*TASK ITEM*
Reproduce the essay on early puberty below word for word, from "Granted, this approach" to "chemicals and stress.".

READING PASSAGE START

A Hard Pill to Swallow


Although I am ecstatic that phthalates are mentioned in the New York Times piece "Puberty Starts Earlier Than It Used To. No One Knows Why", which explores the possible causes of early puberty in girls around the world, I am surprised and disappointed that nothing was mentioned about the effects of the use of steroid hormones with dairy and meat livestock.

I suspect that lobbyists and PR firms for the industry have done a good job of suppressing this information and creating countering websites that present the argument that the inconclusive evidence indicates there is no correlation.

The other concern I have is that much of the information, both scientific and journalistic, often dismisses a holistic approach to understanding the causes to problems and illness in our society. In other words, by taking the all-or-nothing approach (i.e., it can only be one thing), we dismiss the very probable conclusion that all these factors collectively contribute to our common ills.

Granted, this approach is a hard pill to swallow for Americans, if not most citizens of the Western World, because it simply means living a life that is far less convenient. It means eating less meat and dairy, eating organic foods, growing your own garden, as well as being aware and exposing yourself less to toxins in the environment, in our food and all the household products that make life far more convenient for us.

The list of lifestyle changes that can lead to healthier and longer lives, is inherently exhausting, but nonetheless and allthemore necessary.


Puberty Starts Earlier Than It Used To. No One Knows Why.

Some girls are starting to develop breasts as early as age 6 or 7. Researchers are studying the role of obesity, chemicals and stress.


“Dr. Juul has become one of the most vocal proponents of an alternate theory: that chemical exposures are to blame. The girls with the earliest breast development in his 2009 study, he said, had the highest urine levels of phthalates, substances used to make plastics more durable that are found in everything from vinyl flooring to food packaging.

Phthalates belong to a broader class of chemicals called “endocrine disrupters,” which can affect the behavior of hormones and have become ubiquitous in the environment over the past several decades.”

READING PASSAGE END
DATA LISTING START

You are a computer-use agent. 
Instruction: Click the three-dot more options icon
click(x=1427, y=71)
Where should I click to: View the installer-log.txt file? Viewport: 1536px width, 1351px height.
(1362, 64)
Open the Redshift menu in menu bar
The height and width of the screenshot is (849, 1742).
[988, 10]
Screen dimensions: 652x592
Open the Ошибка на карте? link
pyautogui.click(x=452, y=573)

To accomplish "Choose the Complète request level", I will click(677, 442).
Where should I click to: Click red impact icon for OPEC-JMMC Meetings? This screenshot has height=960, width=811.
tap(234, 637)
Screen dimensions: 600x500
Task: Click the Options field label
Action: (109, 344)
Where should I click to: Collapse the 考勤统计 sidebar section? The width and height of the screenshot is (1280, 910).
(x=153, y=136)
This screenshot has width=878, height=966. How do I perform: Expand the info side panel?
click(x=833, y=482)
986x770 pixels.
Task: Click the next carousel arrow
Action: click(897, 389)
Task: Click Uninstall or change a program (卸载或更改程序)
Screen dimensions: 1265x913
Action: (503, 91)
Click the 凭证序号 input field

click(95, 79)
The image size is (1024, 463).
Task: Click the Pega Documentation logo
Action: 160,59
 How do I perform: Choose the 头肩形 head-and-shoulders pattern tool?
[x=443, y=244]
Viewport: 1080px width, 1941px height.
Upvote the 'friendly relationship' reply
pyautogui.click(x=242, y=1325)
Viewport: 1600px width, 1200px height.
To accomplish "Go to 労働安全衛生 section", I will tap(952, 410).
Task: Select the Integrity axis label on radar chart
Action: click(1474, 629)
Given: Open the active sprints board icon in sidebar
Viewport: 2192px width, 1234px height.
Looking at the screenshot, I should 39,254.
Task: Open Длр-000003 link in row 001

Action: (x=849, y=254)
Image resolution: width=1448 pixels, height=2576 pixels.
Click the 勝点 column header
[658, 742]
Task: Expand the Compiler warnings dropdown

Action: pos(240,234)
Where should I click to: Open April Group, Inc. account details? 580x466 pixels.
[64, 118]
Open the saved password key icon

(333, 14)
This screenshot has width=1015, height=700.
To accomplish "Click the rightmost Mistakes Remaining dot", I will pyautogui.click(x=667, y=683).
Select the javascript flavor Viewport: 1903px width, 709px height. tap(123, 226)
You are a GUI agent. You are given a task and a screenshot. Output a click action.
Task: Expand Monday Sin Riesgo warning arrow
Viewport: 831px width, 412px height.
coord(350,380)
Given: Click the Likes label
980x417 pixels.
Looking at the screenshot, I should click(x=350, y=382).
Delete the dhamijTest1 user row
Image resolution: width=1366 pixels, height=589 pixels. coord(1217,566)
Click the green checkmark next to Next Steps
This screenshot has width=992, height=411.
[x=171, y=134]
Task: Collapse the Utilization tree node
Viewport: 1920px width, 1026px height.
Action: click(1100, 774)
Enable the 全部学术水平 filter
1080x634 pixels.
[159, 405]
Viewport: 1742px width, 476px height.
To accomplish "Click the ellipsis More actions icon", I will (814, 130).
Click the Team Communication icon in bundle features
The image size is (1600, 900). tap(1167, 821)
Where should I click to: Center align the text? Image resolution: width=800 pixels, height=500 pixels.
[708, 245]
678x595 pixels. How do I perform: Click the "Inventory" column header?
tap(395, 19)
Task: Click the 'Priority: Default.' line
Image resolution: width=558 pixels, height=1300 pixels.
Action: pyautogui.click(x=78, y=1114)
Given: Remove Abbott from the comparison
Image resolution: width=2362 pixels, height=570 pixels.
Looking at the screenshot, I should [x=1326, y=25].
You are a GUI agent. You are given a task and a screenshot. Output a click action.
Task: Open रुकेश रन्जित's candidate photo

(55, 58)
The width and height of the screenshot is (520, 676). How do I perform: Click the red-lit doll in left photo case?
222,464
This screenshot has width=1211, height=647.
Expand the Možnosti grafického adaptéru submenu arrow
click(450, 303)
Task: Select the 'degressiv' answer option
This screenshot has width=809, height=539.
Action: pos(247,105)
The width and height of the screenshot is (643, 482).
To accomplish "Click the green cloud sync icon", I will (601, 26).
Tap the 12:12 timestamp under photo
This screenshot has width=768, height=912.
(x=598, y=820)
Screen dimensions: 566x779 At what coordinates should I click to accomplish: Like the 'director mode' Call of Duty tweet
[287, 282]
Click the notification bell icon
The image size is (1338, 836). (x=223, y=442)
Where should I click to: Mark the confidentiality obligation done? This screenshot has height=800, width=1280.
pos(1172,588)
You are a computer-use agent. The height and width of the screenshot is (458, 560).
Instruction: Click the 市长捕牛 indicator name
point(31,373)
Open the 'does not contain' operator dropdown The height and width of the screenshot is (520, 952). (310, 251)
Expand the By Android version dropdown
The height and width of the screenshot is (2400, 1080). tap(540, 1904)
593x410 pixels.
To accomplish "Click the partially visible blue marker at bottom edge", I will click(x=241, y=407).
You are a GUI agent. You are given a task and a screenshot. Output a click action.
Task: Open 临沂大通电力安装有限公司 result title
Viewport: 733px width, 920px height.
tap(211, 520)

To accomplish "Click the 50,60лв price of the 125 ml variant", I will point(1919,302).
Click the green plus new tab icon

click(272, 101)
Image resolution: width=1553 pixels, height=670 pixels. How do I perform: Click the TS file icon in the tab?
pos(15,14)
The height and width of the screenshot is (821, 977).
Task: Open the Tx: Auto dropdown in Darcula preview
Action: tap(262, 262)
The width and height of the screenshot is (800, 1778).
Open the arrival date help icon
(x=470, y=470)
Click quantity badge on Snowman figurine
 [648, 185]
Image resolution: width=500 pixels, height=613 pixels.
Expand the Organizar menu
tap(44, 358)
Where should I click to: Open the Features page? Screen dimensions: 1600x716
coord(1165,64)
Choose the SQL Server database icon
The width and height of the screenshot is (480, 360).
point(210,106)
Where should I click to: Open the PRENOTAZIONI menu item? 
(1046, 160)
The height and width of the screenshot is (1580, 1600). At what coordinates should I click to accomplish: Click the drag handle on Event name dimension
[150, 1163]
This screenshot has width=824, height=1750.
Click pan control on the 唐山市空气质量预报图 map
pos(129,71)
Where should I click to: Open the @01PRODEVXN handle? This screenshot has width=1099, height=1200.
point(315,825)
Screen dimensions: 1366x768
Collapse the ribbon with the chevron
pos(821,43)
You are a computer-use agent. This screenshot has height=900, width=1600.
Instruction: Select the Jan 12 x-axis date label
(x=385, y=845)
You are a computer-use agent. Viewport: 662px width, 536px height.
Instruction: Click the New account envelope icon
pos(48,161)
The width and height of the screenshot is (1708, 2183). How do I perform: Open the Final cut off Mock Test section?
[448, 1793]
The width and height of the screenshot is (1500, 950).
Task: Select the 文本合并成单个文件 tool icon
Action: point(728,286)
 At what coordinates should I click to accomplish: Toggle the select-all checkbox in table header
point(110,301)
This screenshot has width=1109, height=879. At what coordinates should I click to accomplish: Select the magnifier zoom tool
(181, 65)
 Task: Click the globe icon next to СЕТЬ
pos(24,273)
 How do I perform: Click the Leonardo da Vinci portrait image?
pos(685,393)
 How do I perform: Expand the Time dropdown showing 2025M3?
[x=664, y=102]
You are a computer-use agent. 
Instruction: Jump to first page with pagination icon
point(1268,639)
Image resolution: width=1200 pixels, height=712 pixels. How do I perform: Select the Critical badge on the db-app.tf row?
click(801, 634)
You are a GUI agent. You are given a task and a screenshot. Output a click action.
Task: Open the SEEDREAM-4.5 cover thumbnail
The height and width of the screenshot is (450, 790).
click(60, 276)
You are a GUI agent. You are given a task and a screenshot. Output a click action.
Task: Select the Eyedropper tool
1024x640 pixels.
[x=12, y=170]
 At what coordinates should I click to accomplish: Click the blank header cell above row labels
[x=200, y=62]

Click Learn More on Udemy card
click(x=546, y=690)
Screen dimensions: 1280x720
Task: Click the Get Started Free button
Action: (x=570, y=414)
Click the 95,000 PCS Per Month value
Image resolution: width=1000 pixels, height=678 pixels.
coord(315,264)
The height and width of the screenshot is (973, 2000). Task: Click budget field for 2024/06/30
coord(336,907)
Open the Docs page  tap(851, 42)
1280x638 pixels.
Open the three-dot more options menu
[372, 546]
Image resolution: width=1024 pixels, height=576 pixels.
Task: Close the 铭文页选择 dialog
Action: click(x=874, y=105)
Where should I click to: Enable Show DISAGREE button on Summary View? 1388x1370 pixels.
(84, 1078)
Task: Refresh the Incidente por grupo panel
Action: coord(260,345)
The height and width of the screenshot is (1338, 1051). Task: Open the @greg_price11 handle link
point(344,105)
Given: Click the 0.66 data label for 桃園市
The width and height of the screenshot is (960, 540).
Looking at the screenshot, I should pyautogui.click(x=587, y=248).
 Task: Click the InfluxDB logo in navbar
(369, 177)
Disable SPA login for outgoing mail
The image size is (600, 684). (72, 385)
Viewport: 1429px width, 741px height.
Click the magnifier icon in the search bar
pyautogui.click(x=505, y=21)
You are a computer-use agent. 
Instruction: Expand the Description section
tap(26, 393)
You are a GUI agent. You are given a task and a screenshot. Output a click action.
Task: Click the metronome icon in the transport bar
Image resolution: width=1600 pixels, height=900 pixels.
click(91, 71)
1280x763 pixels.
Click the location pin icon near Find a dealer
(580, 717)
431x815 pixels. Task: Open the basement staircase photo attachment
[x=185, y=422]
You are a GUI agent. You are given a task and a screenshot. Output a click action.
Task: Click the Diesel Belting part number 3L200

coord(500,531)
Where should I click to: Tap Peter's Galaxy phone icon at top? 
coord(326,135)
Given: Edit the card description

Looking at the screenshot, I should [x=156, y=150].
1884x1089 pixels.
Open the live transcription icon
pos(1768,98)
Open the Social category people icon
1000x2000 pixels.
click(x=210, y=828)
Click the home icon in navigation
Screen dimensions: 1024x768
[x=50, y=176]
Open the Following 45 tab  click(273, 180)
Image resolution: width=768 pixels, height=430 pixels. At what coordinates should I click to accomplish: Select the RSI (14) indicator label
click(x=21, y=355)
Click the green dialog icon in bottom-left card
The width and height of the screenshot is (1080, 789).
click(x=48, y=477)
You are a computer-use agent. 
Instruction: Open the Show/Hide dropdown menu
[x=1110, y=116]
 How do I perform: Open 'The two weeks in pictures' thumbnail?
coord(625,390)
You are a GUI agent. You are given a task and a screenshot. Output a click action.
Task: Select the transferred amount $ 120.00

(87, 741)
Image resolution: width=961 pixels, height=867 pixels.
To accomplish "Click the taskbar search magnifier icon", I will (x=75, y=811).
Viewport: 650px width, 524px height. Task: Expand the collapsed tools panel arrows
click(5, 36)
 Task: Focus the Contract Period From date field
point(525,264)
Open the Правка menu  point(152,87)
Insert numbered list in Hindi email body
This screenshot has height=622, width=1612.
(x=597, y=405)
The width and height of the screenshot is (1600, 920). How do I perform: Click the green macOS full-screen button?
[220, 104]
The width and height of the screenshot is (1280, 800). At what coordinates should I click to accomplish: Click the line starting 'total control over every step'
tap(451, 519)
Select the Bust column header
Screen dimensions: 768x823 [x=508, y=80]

DATA LISTING END

*WRITTEN RESPONSE*
Granted, this approach is a hard pill to swallow for Americans, if not most citizens of the Western World, because it simply means living a life that is far less convenient. It means eating less meat and dairy, eating organic foods, growing your own garden, as well as being aware and exposing yourself less to toxins in the environment, in our food and all the household products that make life far more convenient for us.

The list of lifestyle changes that can lead to healthier and longer lives, is inherently exhausting, but nonetheless and allthemore necessary.


Puberty Starts Earlier Than It Used To. No One Knows Why.

Some girls are starting to develop breasts as early as age 6 or 7. Researchers are studying the role of obesity, chemicals and stress.